Corrado Confalonieri (University of Parma)
in conversation with
Daniel Javitch (NYU Emeritus)
David Quint (Yale University)

In ENGLISH

 

Corrado Confalonieri is currently Junior Assistant Professor (RtdA) at the University of Parma. He holds two doctoral degrees, a PhD in Romance Languages and Literatures (Harvard University, 2019) and a dottorato in Italian Literature and History of Italian Language (University of Padua, 2014).  He taught at Wesleyan University as a Visiting Assistant Professor of Italian (2019-2020) and was the Lauro de Bosis Fellow in Italian Studies at Harvard in 2020-2021. His publications include three books (most recently Torquato Tasso e il desiderio di unità. La "Gerusalemme liberata" e una nuova teoria dell'epica, Rome, Carocci, 2022, and "Queste spaziose loggie". Architettura e poetica nella tragedia italiana del Cinquecento, Naples, Loffredo, 2022) and a number of articles on topics spanning from the Renaissance to 20th century Italian literature. He has edited an anthology of Boiardo’s works (Boiardo, Unicopli, 2018, with J. A. Cavallo), a multidisciplinary book on teaching (Il mestiere d'insegnante, Unicopli, 2013, with A. Musetti), and, together with Nicola Catelli, he is the Co-Editor-in-chief of Parole rubate. Rivista internazionale di studi sulla citazione/Purloined Letters. An international journal of quotation studies.
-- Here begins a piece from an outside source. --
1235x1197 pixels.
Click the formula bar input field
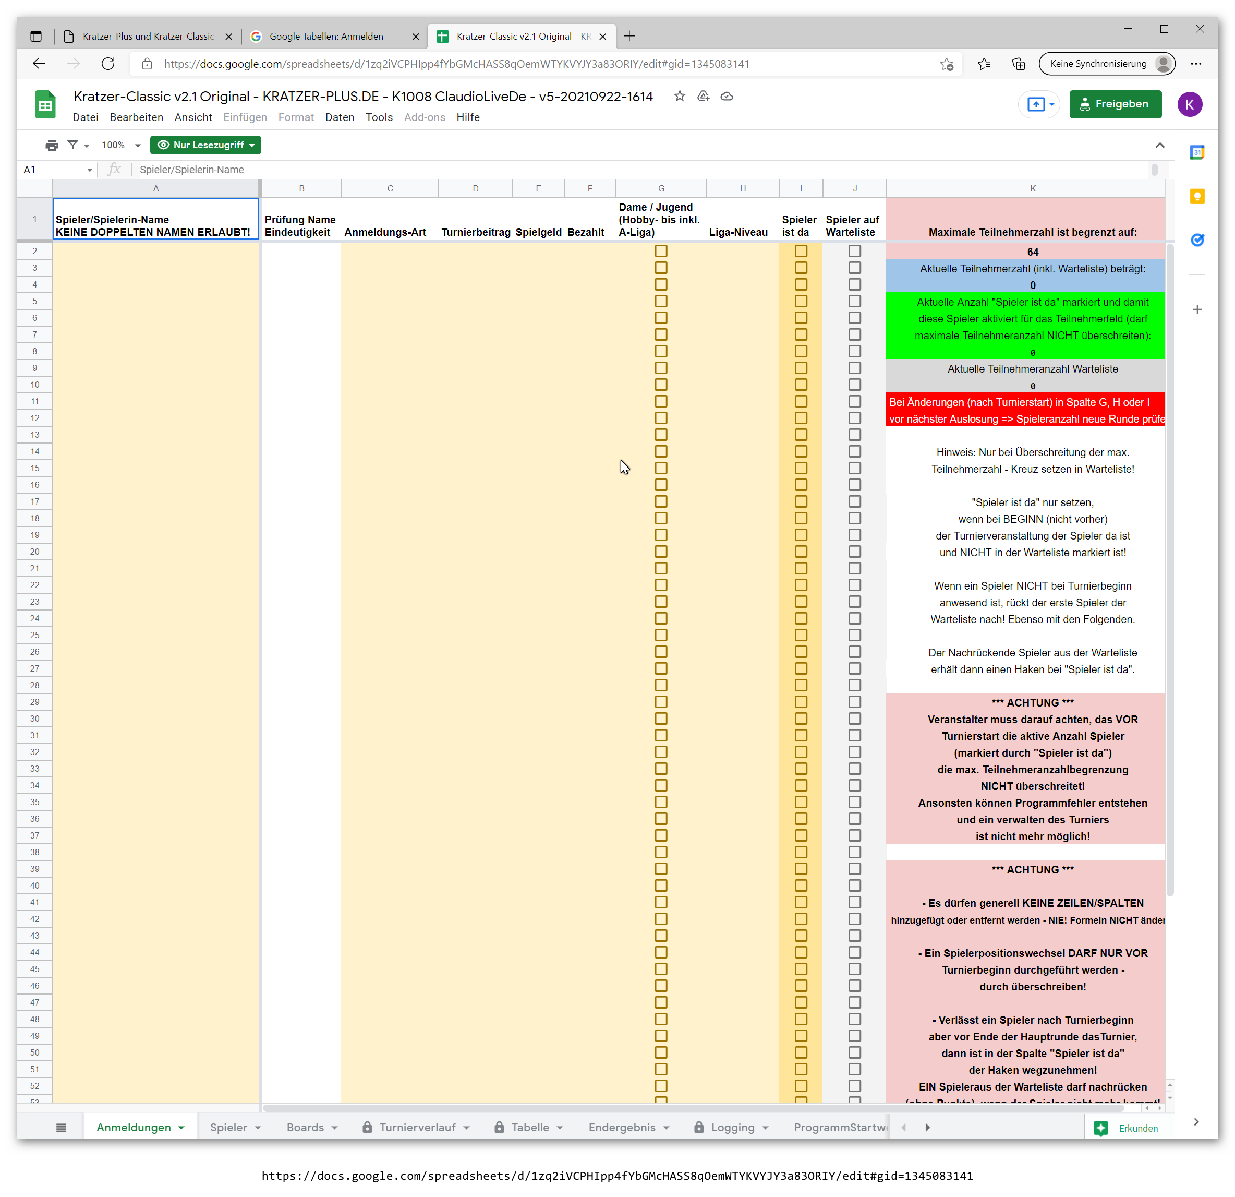point(630,170)
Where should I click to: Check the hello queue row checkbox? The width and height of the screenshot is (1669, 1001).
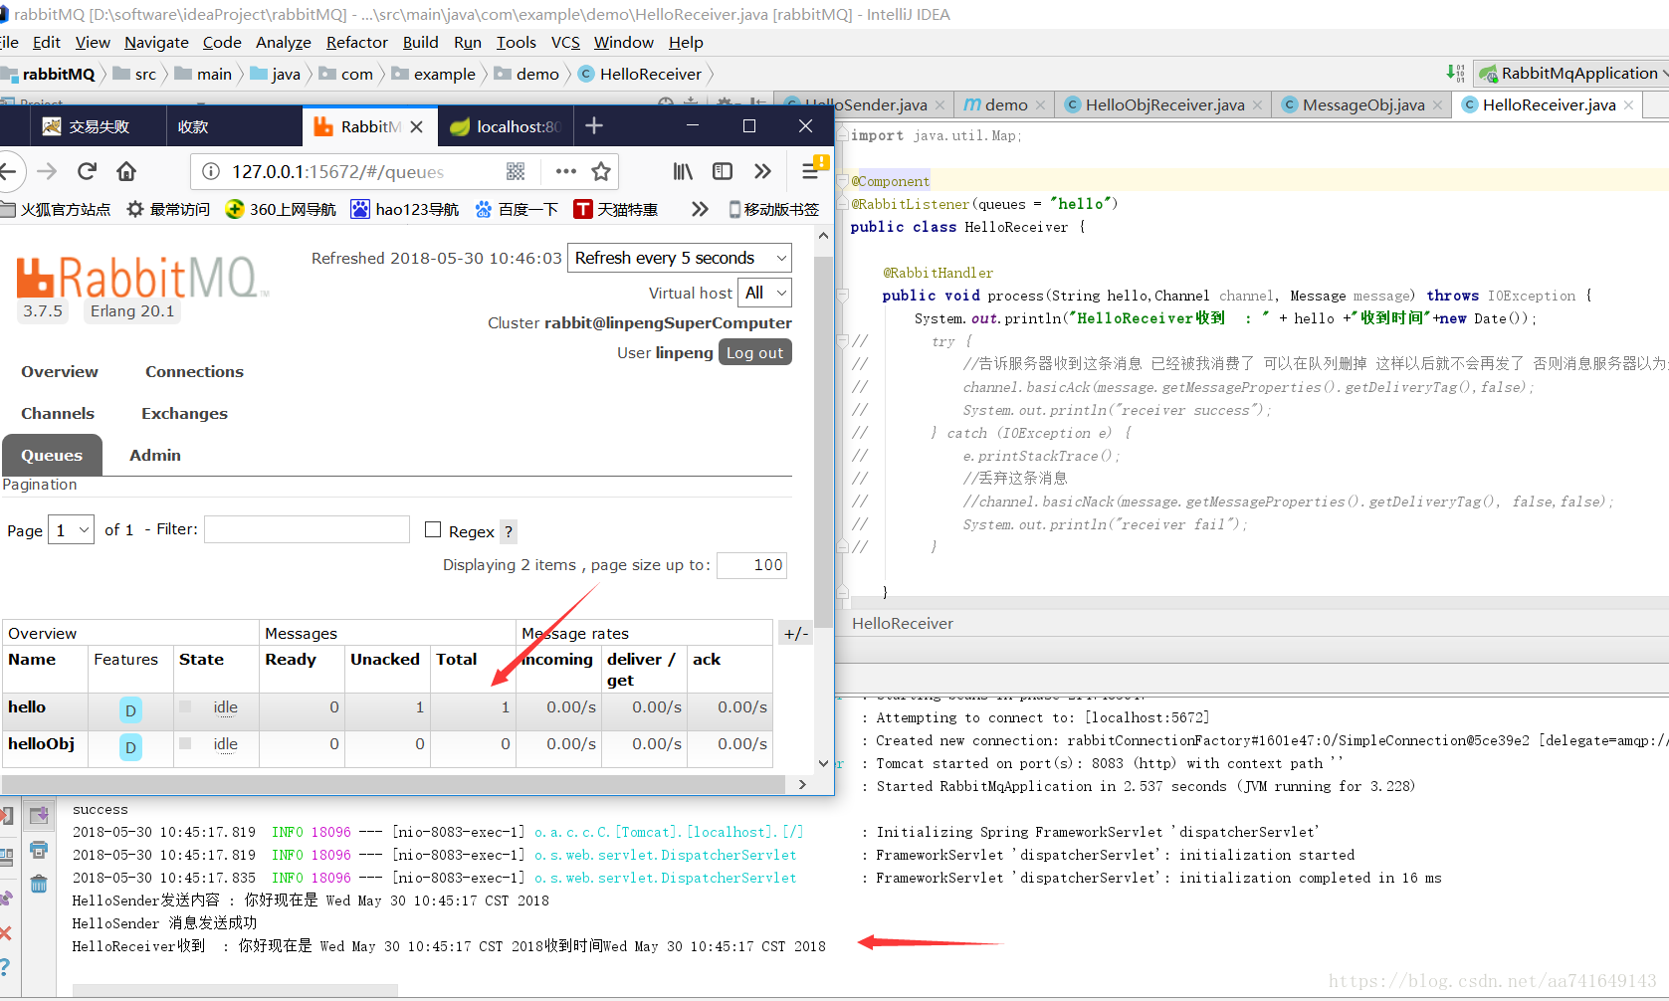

Daniel Javitch (Ph.D. Harvard University) is Professor Emeritus of Comparative Literature at New York University. His publications include Poetry and Courtliness in Renaissance England (1978), Proclaiming a Classic: The Canonization of Orlando Furioso (1991), and Saggi sull'Ariosto e la composizione dell'Orlando Furioso (2012). He has edited the Norton Critical Edition of Castiglione's Book of the Courtier. A leading scholar in fields such as European literature of the Renaissance, poetic theory before 1700, post-classical history of Ancient genres, professor Javitch is the recipient of numerous awards and prizes, including fellowships from Villa I Tatti, the ACLS, the American Academy in Rome, and the Guggenheim Foundation.

David Quint (Ph.D. Yale University) is Sterling Professor of English and Professor of Comparative Literature at Yale University, which he joined after teaching at Princeton University. A world-renowned scholar of European Renaissance literature, epic poetry, literary theory, theory of genres, and history of the classical tradition, professor Quint is the author of numerous publications, including Epic and Empire (1993), Montaigne and the Quality of Mercy (1998), Cervantes’s Novel of Modern Times: A New Reading of Don Quijote (2003), and Inside Paradise Lost (2014). He is also the author of seminal translations such as The Stanze of Angelo Poliziano (1979) and Ariosto’s Cinque Canti (1996).